23 May '22

Pulling apart Zoom attendance csv dumps in tidy R

My team ran some Zoom training last week and today I needed to figure out who actually attended across all the days, and for how long.

Zoom can give you a csv dump of all attendees but doesn’t provide the aggregations I was after, so I hacked up a little script (in tidy R) to do it.
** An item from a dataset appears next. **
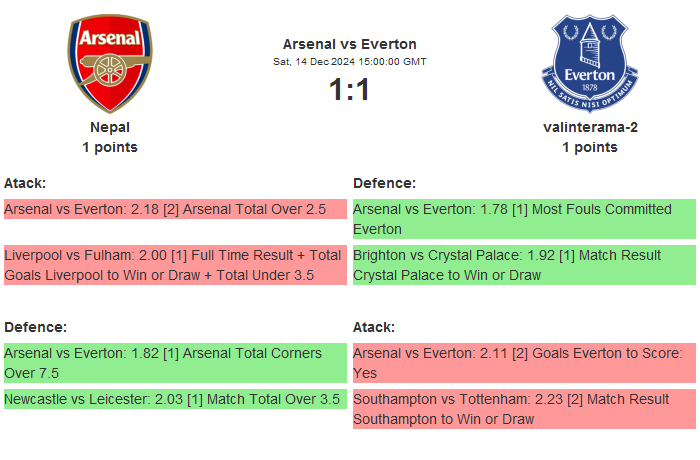Click the right Defence section heading
Image resolution: width=700 pixels, height=460 pixels.
tap(384, 183)
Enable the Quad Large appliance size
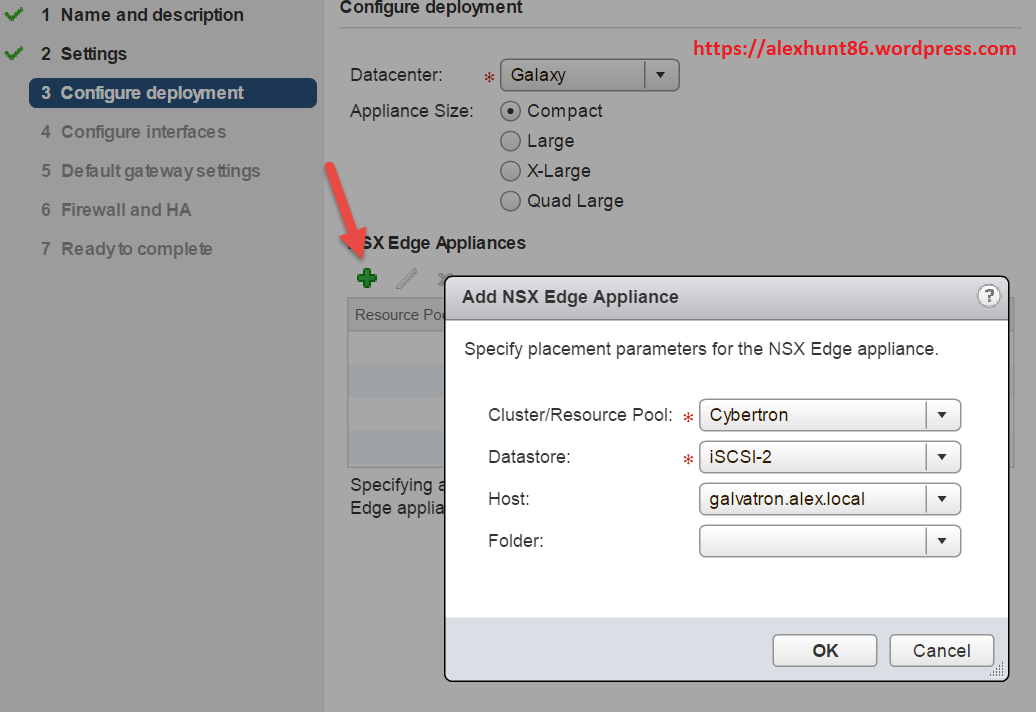The image size is (1036, 712). 510,201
If you ever want to do something similar, feel free to use it (MIT Licence).

read_zoom_attendance_csv = function(filename){
  read_csv(filename, show_col_types = FALSE) %>%
    # I only needed the date, not the actual start time, so I didn't bother parsing
    # the full datetime + timezone string that Zoom gives
    mutate(date = parse_date(str_sub(`Join Time`, end = 10), format = "%m/%d/%Y")) %>%
    # this isn't necessary, but I like shorter column names
    rename(name = `Name (Original Name)`, email = `User Email`, duration = `Duration (Minutes)` ) %>%
    # I'm only intrested in these columns
    select(name, email, date, duration) %>%
    # this isn't necessary, but handy if individuals have signed in with
    # slightly different names on different days (requires eyeballing the data)
    mutate(name = recode(name,
                         "JS" = "Joanna Smith",
                         "Louise" = "Louise Jones"
}

Then you can read the Zoom csv file like so:

df = read_zoom_attendance_csv("zoom-call.csv")

And to visualise in ggplot2 (which was my reason for using R in the first place) you could try something like:

df %>%
  group_by(name, date) %>%
  # this was the key summarisation I was after - total time 
  # in-call across multiple connects/re-connects
  summarise(duration = sum(duration)) %>%
  ungroup() %>%
  ggplot(aes(name, duration)) +
  geom_col() +
  coord_flip() +
  facet_wrap(~date, nrow = 1) +
  labs(
    title = "Zoom call attendance",
    x = "participant name",
    y = "duration on the call (minutes)"
  )

Enjoy!